Later in the film we find out that it was Yoshikazu, not Jiro, who served the Michelin Board during all its visits, and that ultimately he is responsible for Sukiyabashi Jiro’s three stars. It’s a subtle placation for the Americans like me who find hard to swallow the traditional Japanese mores we see at play here. If Yoshikazu isn’t to question his fate, why should I? Similarly, Jiro speaks at length about his perceptions of time and work. It takes at least 10 years for any of his apprentices to even be allowed to cook an egg in his restaurant, and after 70 years of crafting sushi, he believes he still hasn’t reached perfection. Work requires total commitment and the total self, offers Jiro. Kicked out of his house at the age of nine with a warning from his parents not to return, it’s easy to see the circumstances that crafted these beliefs. A few of his other notions might be a little more off-putting for some viewers, such as his habit of making pieces of sushi smaller for women than for men in accordance with their “smaller appetites.”
Caution also to those who get squeamish in manners regarding the killing of animals; at least a quarter of the film is spent in Japanese fish markets, replete with giant dead tuna and squirming shrimp.
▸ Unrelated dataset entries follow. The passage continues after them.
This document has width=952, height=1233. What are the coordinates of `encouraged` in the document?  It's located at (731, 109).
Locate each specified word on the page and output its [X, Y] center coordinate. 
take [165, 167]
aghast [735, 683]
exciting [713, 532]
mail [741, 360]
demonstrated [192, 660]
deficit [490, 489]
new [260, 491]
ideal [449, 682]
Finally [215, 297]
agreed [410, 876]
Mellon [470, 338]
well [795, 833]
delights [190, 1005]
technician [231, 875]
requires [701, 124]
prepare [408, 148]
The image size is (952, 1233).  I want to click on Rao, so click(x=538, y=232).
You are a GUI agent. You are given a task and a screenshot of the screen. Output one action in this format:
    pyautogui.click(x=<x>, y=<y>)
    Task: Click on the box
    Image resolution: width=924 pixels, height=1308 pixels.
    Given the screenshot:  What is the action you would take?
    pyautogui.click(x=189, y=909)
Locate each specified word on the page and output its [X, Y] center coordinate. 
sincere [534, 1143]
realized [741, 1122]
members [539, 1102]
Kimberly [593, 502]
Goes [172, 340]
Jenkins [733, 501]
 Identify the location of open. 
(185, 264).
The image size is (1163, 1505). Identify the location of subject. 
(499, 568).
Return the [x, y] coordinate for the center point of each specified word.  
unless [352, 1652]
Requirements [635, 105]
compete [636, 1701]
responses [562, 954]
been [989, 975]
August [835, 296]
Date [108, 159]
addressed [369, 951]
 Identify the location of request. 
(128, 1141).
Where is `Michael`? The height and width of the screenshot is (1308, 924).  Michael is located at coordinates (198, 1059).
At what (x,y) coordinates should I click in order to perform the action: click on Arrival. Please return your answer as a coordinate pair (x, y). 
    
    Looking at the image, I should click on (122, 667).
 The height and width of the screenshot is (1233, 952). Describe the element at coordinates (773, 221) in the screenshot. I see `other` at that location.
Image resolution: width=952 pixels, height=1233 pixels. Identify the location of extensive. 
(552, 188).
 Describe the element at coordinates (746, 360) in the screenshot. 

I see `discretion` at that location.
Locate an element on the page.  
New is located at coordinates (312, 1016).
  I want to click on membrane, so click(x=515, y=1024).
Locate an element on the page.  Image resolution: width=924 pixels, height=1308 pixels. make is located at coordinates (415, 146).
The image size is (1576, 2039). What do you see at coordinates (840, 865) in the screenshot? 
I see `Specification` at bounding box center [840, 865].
I myself felt a little uncomfortable watching a man pry a live octopus off his hand and into a dry plastic bag. But there’s just as much art in the preparation of sushi as in the result, and Gelb dedicates plenty of screen time to Jiro and company’s precise slicing and dicing. Placation comes in the form of a brief interlude about the dangers of overfishing, but somehow it’s less effective following a scene wherein a man picks through dozens of toddler-sized tuna before writing them all off as not worth his money.
Ultimately, Jiro Dreams of Sushi is, if unquestioned, a beautifully-shot documentary which celebrates the dual art of food and dedication. It’s a savory window into the life of a man who is from a time and place entirely alien to the average American; a man who has dedicated himself to his craft, and by everyone’s standards but his own, has perfected it.